- What is being asked
Exclude all pictures, then restate the entries below word for word.

···

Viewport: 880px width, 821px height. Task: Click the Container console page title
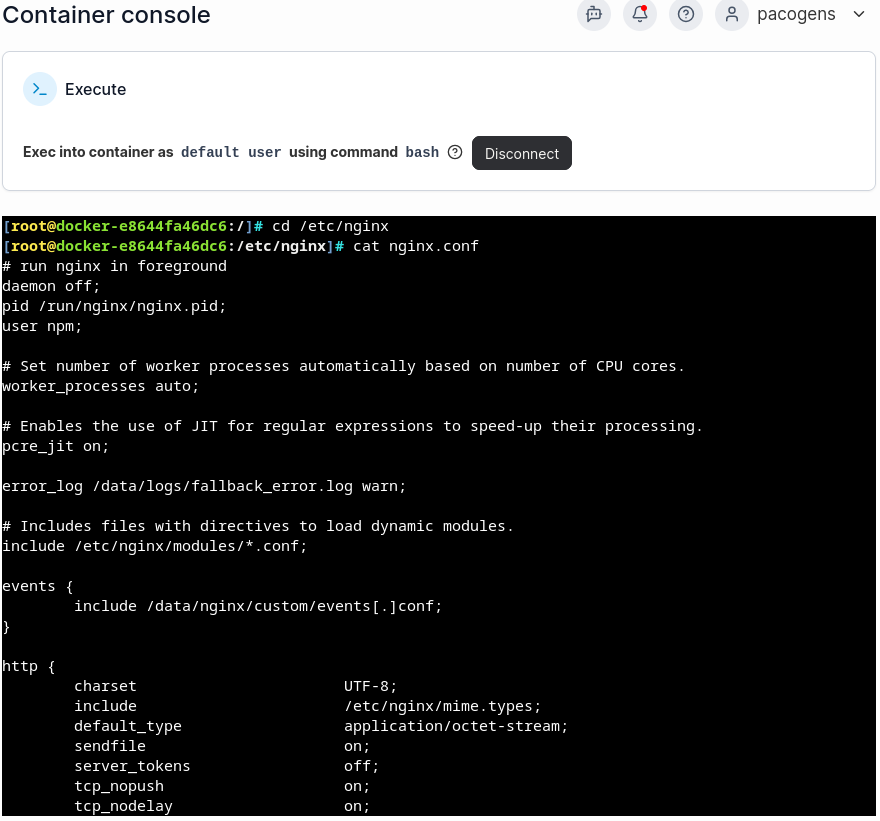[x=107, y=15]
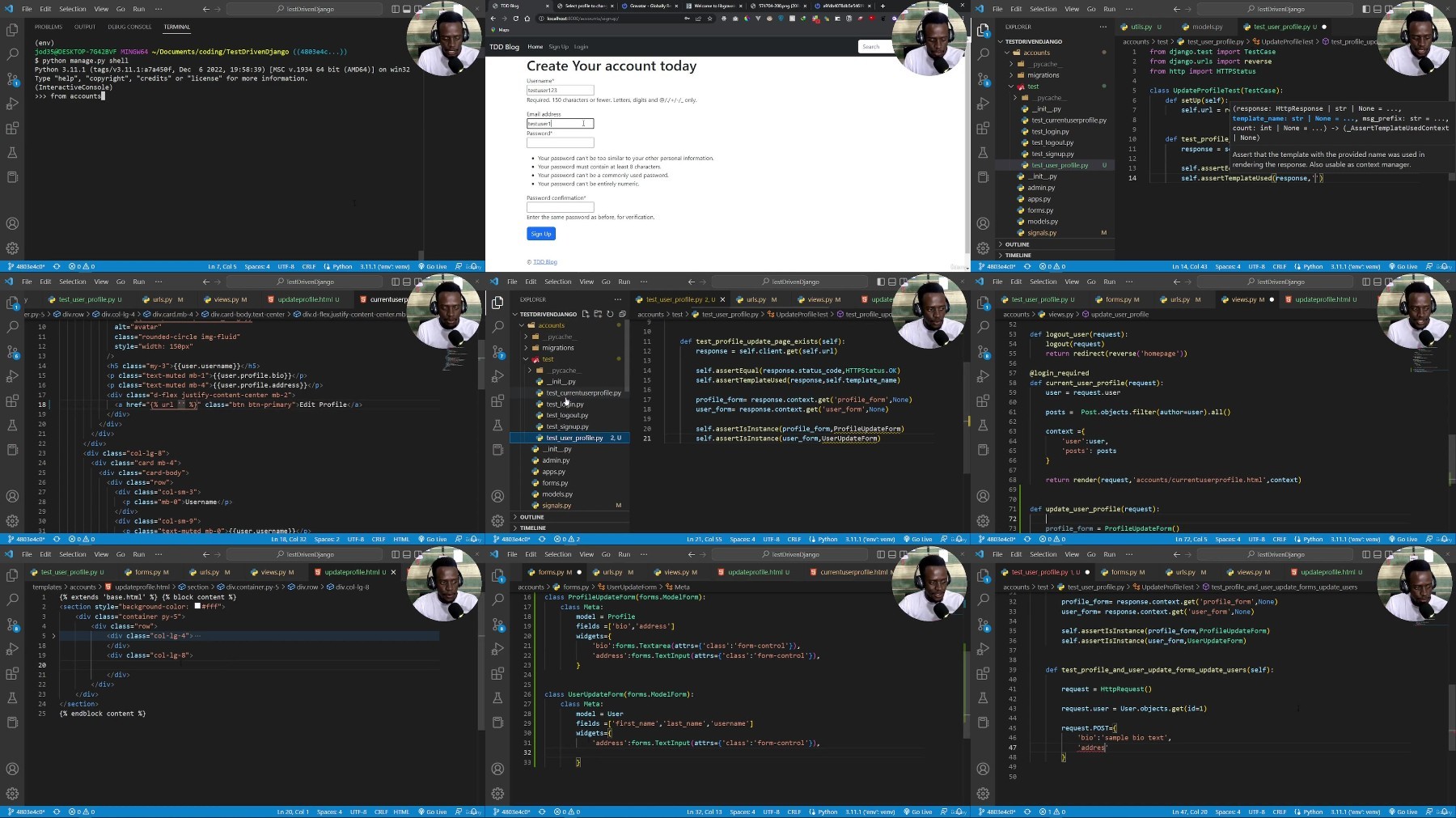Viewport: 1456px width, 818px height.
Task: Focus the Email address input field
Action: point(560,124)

···

- Reply to the exercise
Viewport: 880px width, 821px height. Task: Click the Container console page title
[x=107, y=15]
Viewport: 1456px width, 818px height.
Task: Focus the Email address input field
Action: point(560,124)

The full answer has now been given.